The ions leaving the plasma and impinging on the different part of the vessel walls are lost from the plasma. A fraction of them may be recycled if they are reflected at the vessel walls, the other ions are implanted and may be permanently trapped in the surface layers of the vessel walls. During ion bombardment, previously implanted ions may be desorbed from the surface layers of the vessel walls, while the implanted ions may be trapped. The plasma has to be replenished with the ions permanently trapped in the surface layers of the vessel walls, for example by gas puffing or pellet injection. For controlling and predicting the plasma density and composition, detailed atomic data for ion reflection (including the energy, angular and charge state distributions of the reflected atoms) and for implantation, diffusion, trapping, saturation, and bombardment induced and thermal release are needed for the materials considered for plasma facing components. The data should be provided for targets with different surface topographies and different temperatures, for the bombardment conditions at the different parts of the plasma facing components, with respect to ion masses, ion energies, angles of incidence and current densities. More information is needed on temporary and permanent trapping or 'matrix trapping' of hydrogen and helium in the vessel walls by implantation and codeposition (i.e. bombardment of a solid surface by a flux of carbon and/or metal ions in addition to the flux of hydrogen and helium ions).

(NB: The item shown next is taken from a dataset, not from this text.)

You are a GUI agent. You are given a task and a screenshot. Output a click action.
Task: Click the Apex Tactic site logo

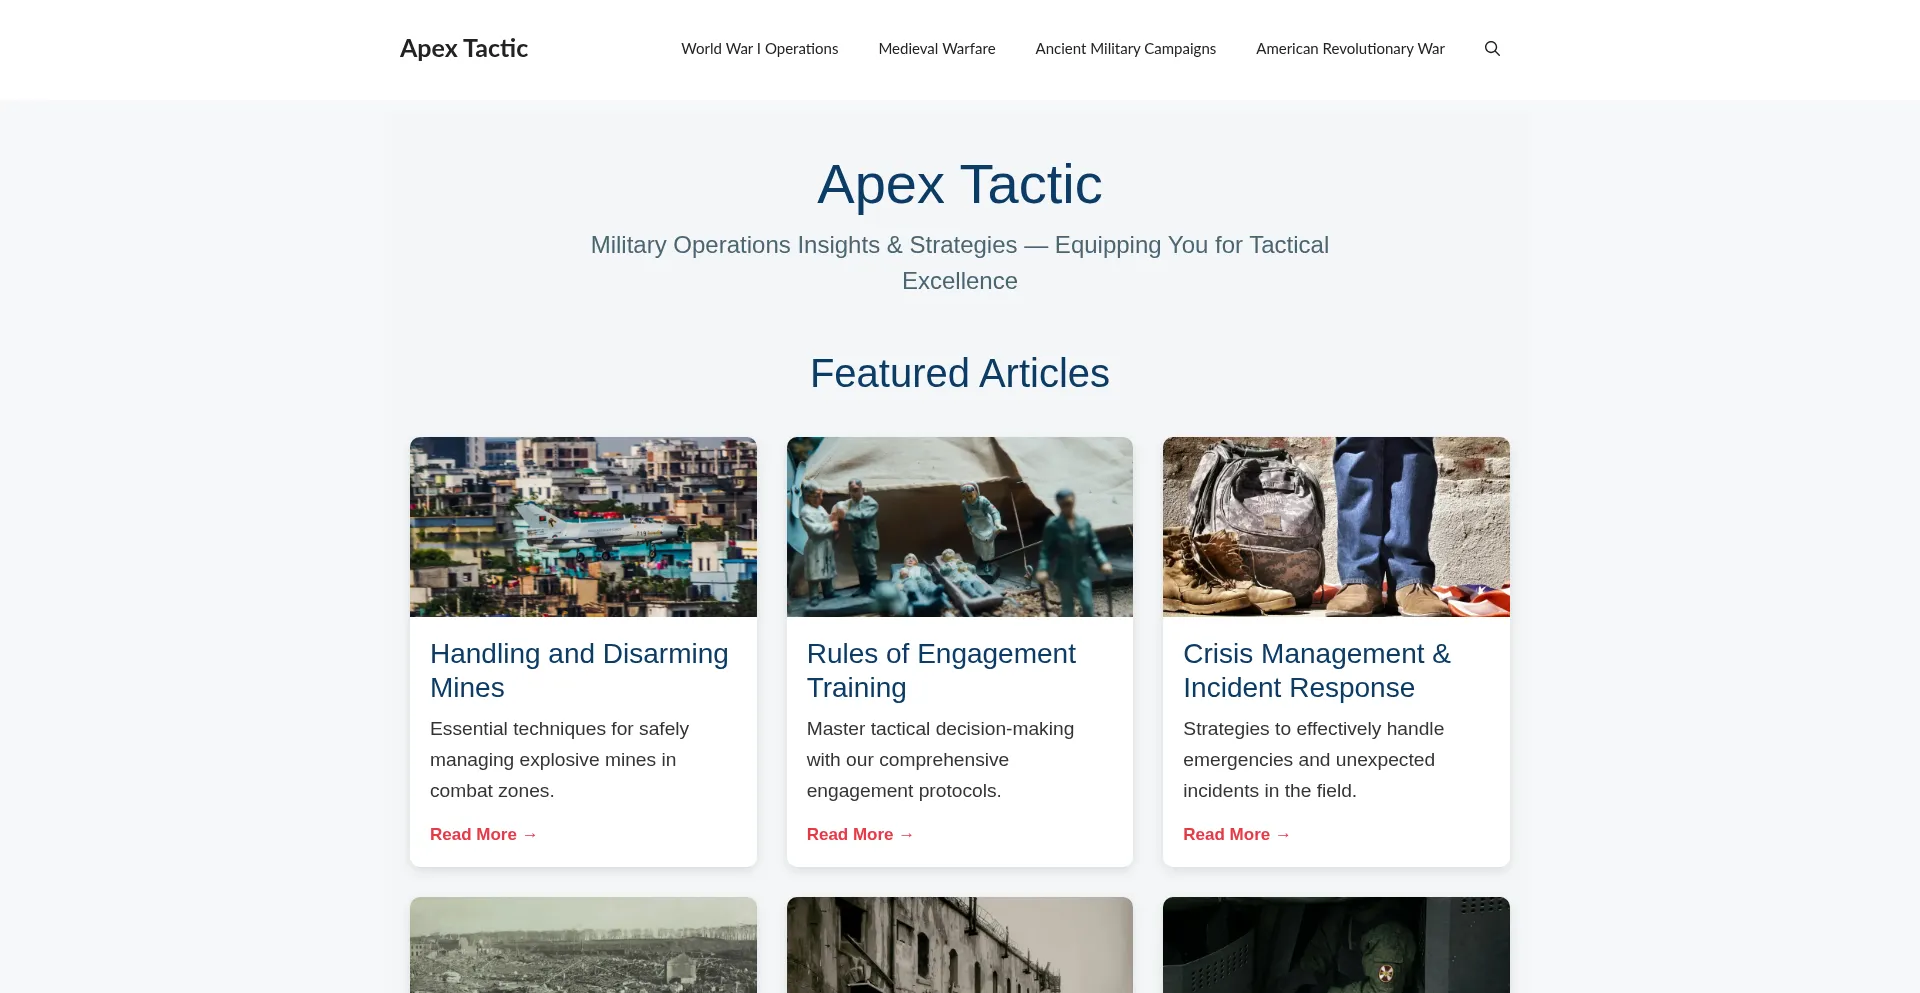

Impurity release at the vessel walls

One of the most critical problems in fusion reactor design is the erosion at divertor plates, limiters and vessel walls due to the impact of energetic plasma particles and power deposition. This erosion causes a loss of material, resulting in an undesired material transport along the vessel walls, impurities. The impurities in the plasma, their release from the vessel walls are caused by the plasma exposure, their ionization in the boundary plasma, and their diffusion into the plasma and back onto the vessel walls. The major erosion processes at the vessel walls are physical sputtering, chemical sputtering, thermal sublimation and radiation enhanced sublimation due to ion and neutral particle bombardment and surface heating. A large amount of data for total erosion have been obtained mostly at normal incidence on several relevant wall materials, however, for many important quantities are still only few measured, for example for the dependence of the sputtering yield on the angle of ion incidence with respect to the target normal, the possible dependence of the erosion yield on the ion current density, and the energy distribution of the sputtered particles for different ion bombardment parameters. At the divertor surfaces, where the magnetic field lines intersect at nearly grazing incidence, large angles of incidence will prevail and the dependence of the sputtering yield and the distribution of the sputtering material on the surface topography need to be predicted.